Orks need some rebalancing, they are also a nice easy army to re-do the book for and do one wave of models to fill the last few gaps. Expect them when a big sales hike is needed as orks sell well but getting a few new people into them as the current new codex could shift a lot of models - FW also as the FW range is extensive.

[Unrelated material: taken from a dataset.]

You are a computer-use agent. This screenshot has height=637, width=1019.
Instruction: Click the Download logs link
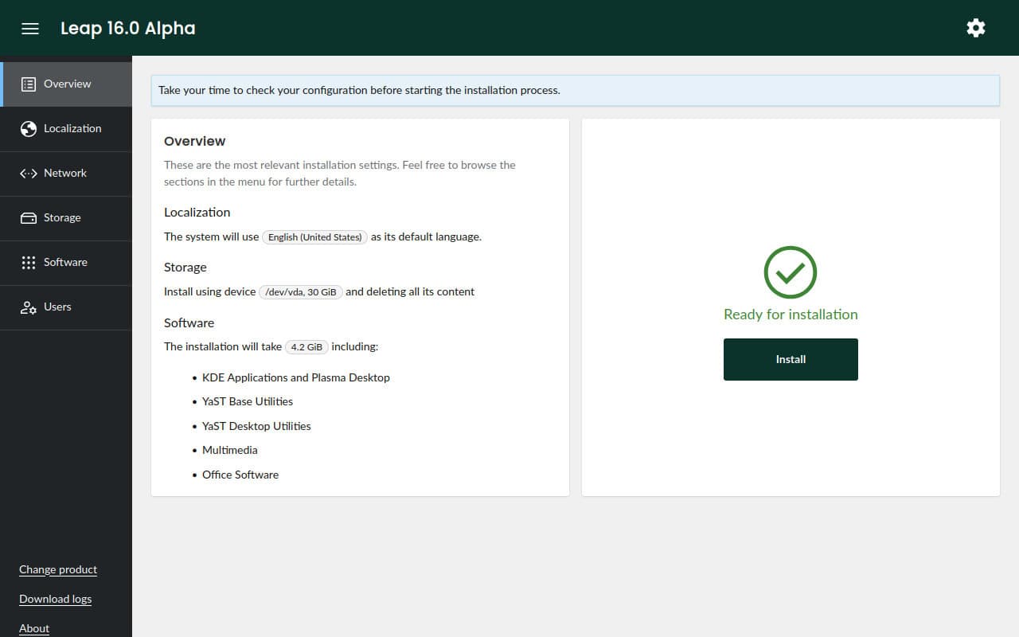tap(55, 599)
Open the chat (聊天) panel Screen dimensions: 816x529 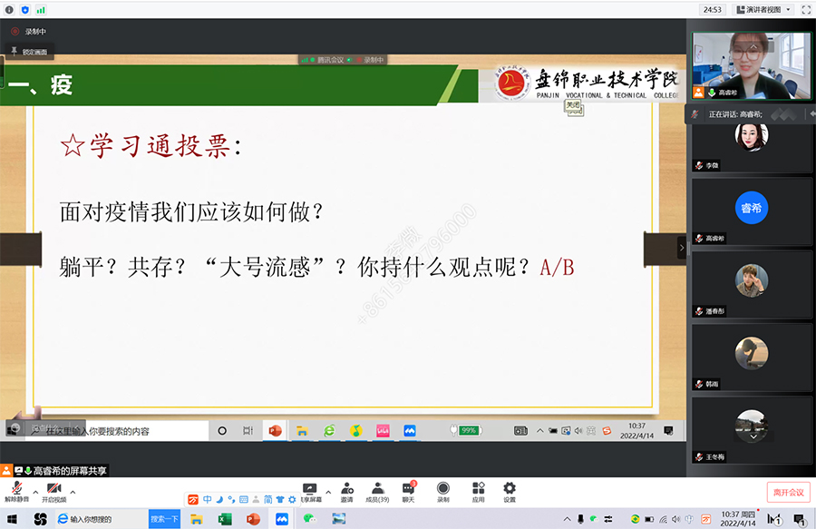click(x=408, y=488)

I recon orks will be in the second "wave" of codices in 6th as the "needs updating but not a priority" batch after the "actually this is old, doesn't work and we never sell the models any more" priority lot.


----------



## Loli (Mar 26, 2009)

I would like the Klans to come back, i prefer it when stuff like that was in the codexs so this would be welcome. But i do think there are stuff that need to be done before Orks, yes they might need rebalancing but i wouldnt say its urgent or anything but the plastic buggys and such would be welcome and could be done with out a new codex


----------



## Khargoth (Aug 5, 2010)

I've been wanting to do a mechanized Goff army for a while now, but with the current Codex that's a miserable idea. If the Klanz rumor bears fruit I may well get on board the Green battle/bandwagon.


----------



## Harriticus (Nov 10, 2010)

We aren't getting Orks for long long long time. I imagine Chaos Legions, Tau, Black Templars, 6th Edition, Dark Angels, Eldar, Vanilla Marines would all be before it.


----------